La voz de Sir Haldor cortó a través del viento—firme, respetuosa, pero llevando una corriente de algo más profundo. No me giré. Simplemente mantuve mis ojos en el reino extendido debajo de nosotros como una presa.

—Ahora no, Sir Haldor —dije, con una sonrisa tirando de mis labios—. Guarda tus felicitaciones… para cuando esté sentada en ese trono.

Levanté mi barbilla hacia la silueta distante del palacio capital de Meren—oscuro, imponente, arrogante.

Él se inclinó, con el más leve destello de orgullo en sus ojos. —Como ordene, Su Alteza.

Finalmente me volví, enfrentando a mis comandantes, el campo de batalla, la piedra empapada de sangre.

—Inspeccionen cada centímetro de esta tierra —ordené—. Registren los restos de su armería, cuarteles y túneles. Y…

Mi voz bajó, fría como el acero.

—…envíen palabra a cada aldea cercana. Díganles quién es su nueva gobernante.

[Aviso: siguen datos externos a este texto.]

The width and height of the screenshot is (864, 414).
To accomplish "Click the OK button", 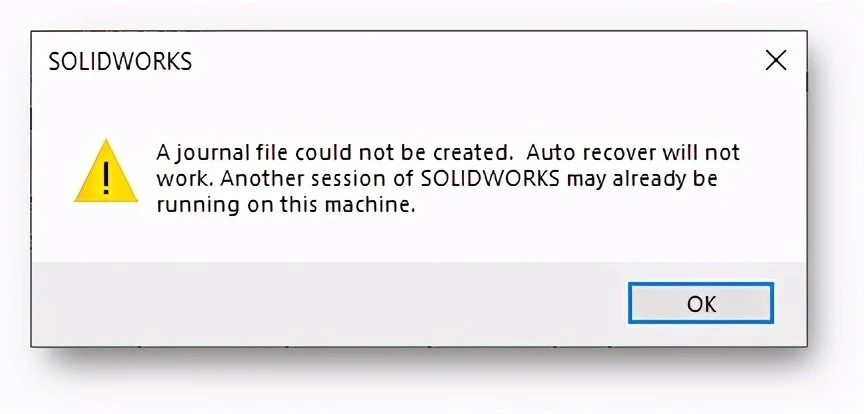I will (701, 303).
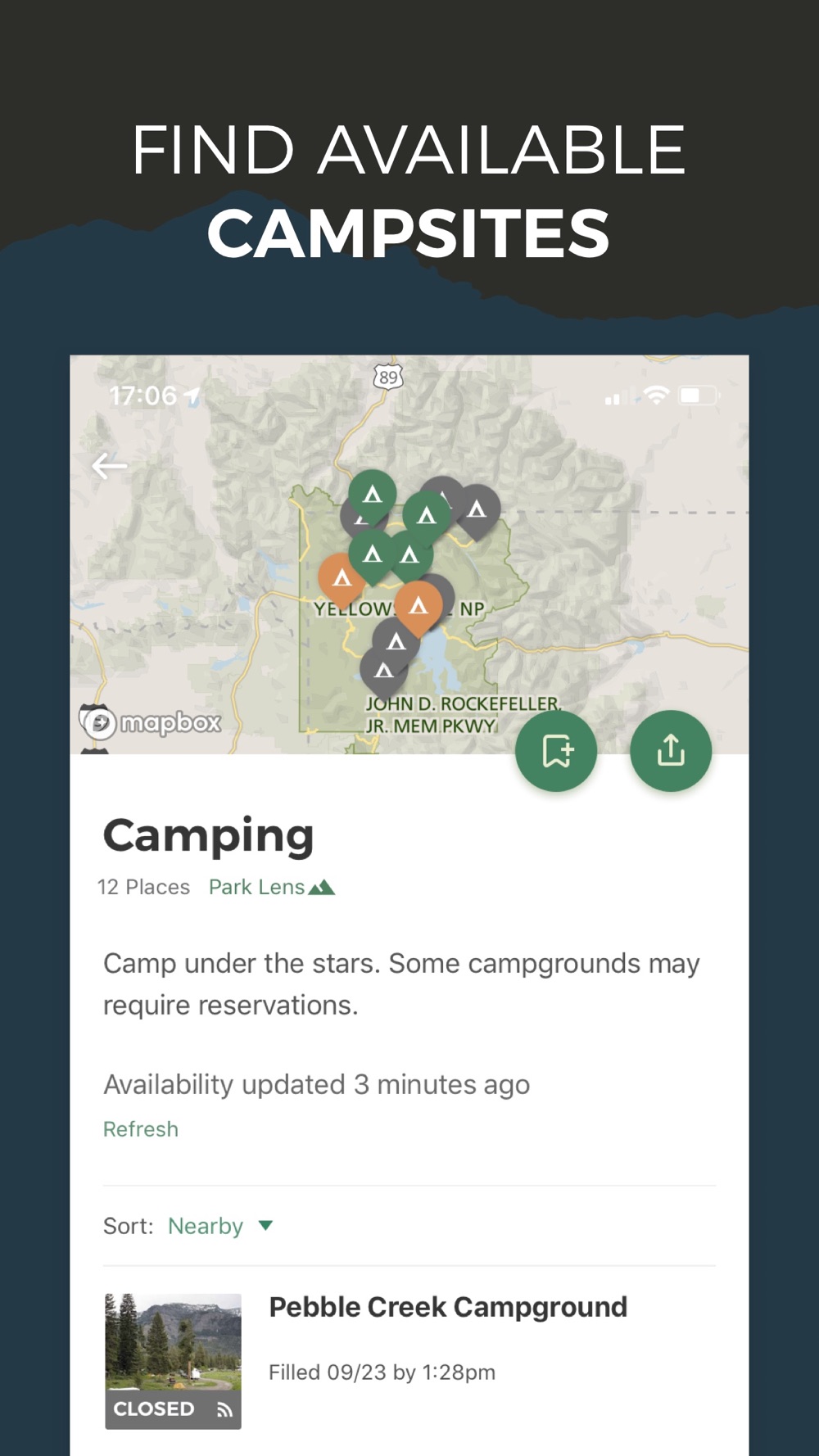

Sir Haldor colocó un puño sobre su corazón. —Como ordene. Comenzaré inmediatamente.

Descendió las escaleras con soldados siguiéndolo como sombras. Osric permaneció donde estaba, observándome.

Por un momento, la guerra se aquietó a nuestro alrededor—solo fuegos crepitantes, gemidos distantes y el suave roce del viento.

Entonces sonrió levemente. —Lo has hecho bien, Lavi.

Pasé junto a él, mi hombro rozando su armadura, mis pasos seguros e inflexibles. —Tú también lo has hecho bien, Gran Duque —dije sin aminorar el paso—. Pero no celebremos todavía. Porque Meren no se quedará quieto. Una bestia solo ruge más fuerte cuando está acorralada.

El viento pareció callarse, escuchando.

—Y ahora —continué, entrecerrando los ojos hacia las montañas distantes—, serán más peligrosos que nunca.

Su expresión se oscureció, el peso de mis palabras asentándose como piedra entre nosotros. Bajé de las almenas, mis botas resonando contra la fría piedra.

—Ven —dije—. Esta victoria es solo el golpe inicial.

Mi mirada recorrió el horizonte, la bandera dorada sobre mí restallando como un heraldo de fatalidad.

—Meren hará su movimiento pronto. —Una lenta y peligrosa sonrisa curvó mis labios—. Y cuando lo hagan… aplastaremos su reino desde dentro hacia fuera.